- _Provided text_
————————

Machin's Formula: \begin{eqnarray} \frac{\pi}{4} = 4 \arctan \frac{1}{5} - \arctan \frac{1}{239}. \end{eqnarray}

Answer 5

\begin{eqnarray} 1^{3} + 2^{3} + 2^{3} + 2^{3} + 4^{3} + 4^{3} + 4^{3} + 8^{3} = (1 + 2 + 2 + 2 + 4 + 4 + 4 + 8)^{2} \end{eqnarray} More generally, let $D_{k} = ${ $d$ } be the set of unitary divisors of a positive integer $k$, and let $\mathsf{d}^{*} \colon \mathbb{N} \to \mathbb{N}$ denote the number-of-unitary-divisors (arithmetic) function. Then \begin{eqnarray} \sum_{d \in D} \mathsf{d}^{*}(d)^{3} = \left( \sum_{d \in D} \mathsf{d}^{*}(d) \right)^{2} \end{eqnarray}

Note that $\mathsf{d}^{*}(k) = 2^{\omega(k)}$, where $\omega(k)$ is the number distinct prime divisors of $k$.

Answer 6

The Frobenius automorphism

$$(x + y)^p = x^p + y^p$$

Answer 7

Ah, this is one identity which comes into use for proving the Euler's Partition Theorem. The identity is as follows: $$ (1+x)(1+x^{2})(1+x^{3}) \cdots = \frac{1}{(1-x)(1-x^{3})(1-x^{5}) \cdots}$$

Answer 8

Well, i don't know whether to classify this as funny or surprising, but ok it's worth posting.

• Let $(X,\tau)$ be a topological space and let $A \subset X$ . By iteratively applying operations of closure and complemention, one cannot produce more than 14 disjoint sets. It's called as the Kuratowski's Closure complement problem.

Answer 9

$$ \infty! = \sqrt{2 \pi} $$

It comes from the zeta function.

————————

- _Raw data_

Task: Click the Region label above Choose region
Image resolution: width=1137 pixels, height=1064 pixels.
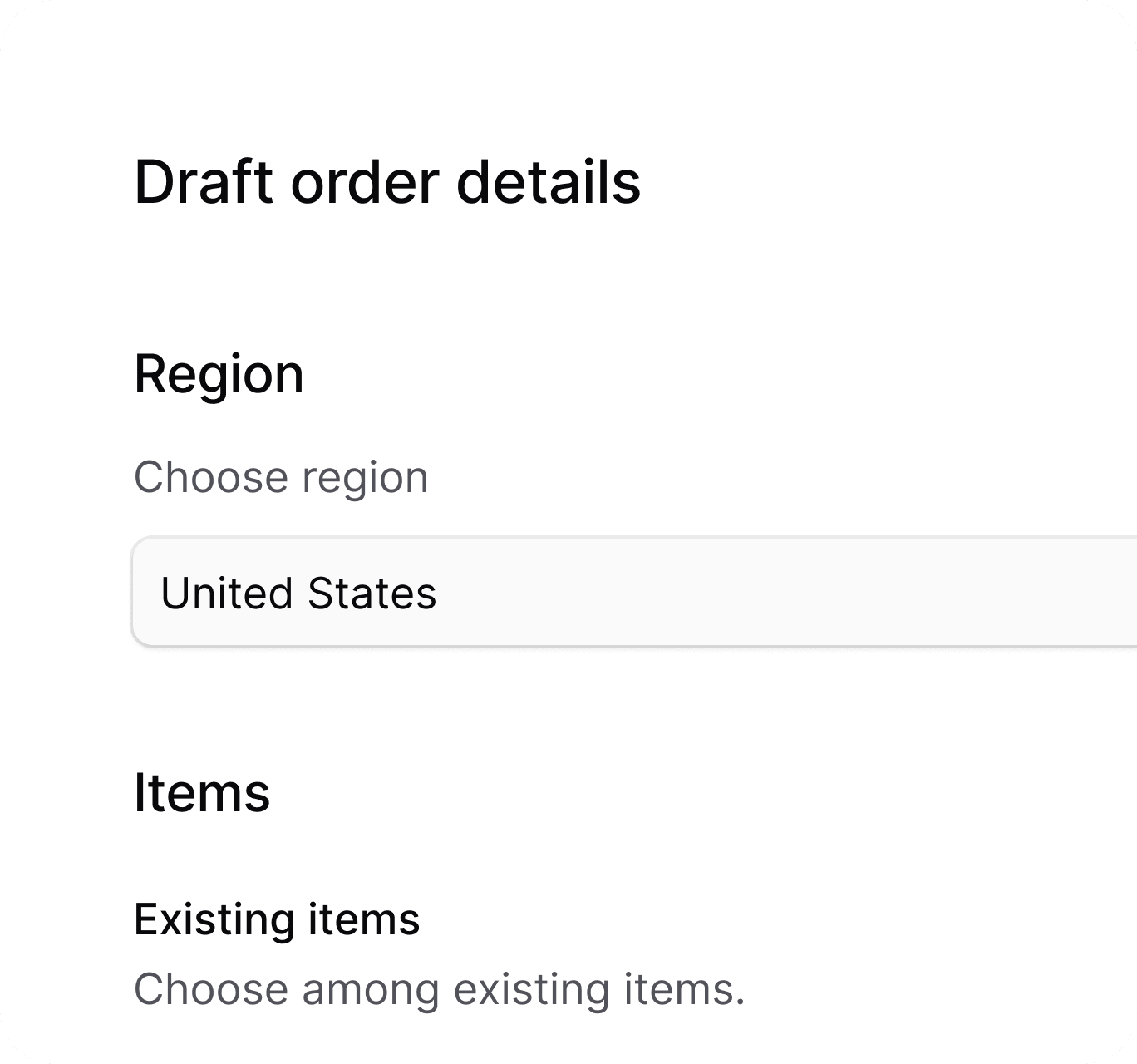Action: click(x=219, y=374)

————————

Reproduce the passage of the math identities thread from "The Frobenius automorphism" up to and including "it's worth posting.".

- _Written answer_
The Frobenius automorphism

$$(x + y)^p = x^p + y^p$$

Answer 7

Ah, this is one identity which comes into use for proving the Euler's Partition Theorem. The identity is as follows: $$ (1+x)(1+x^{2})(1+x^{3}) \cdots = \frac{1}{(1-x)(1-x^{3})(1-x^{5}) \cdots}$$

Answer 8

Well, i don't know whether to classify this as funny or surprising, but ok it's worth posting.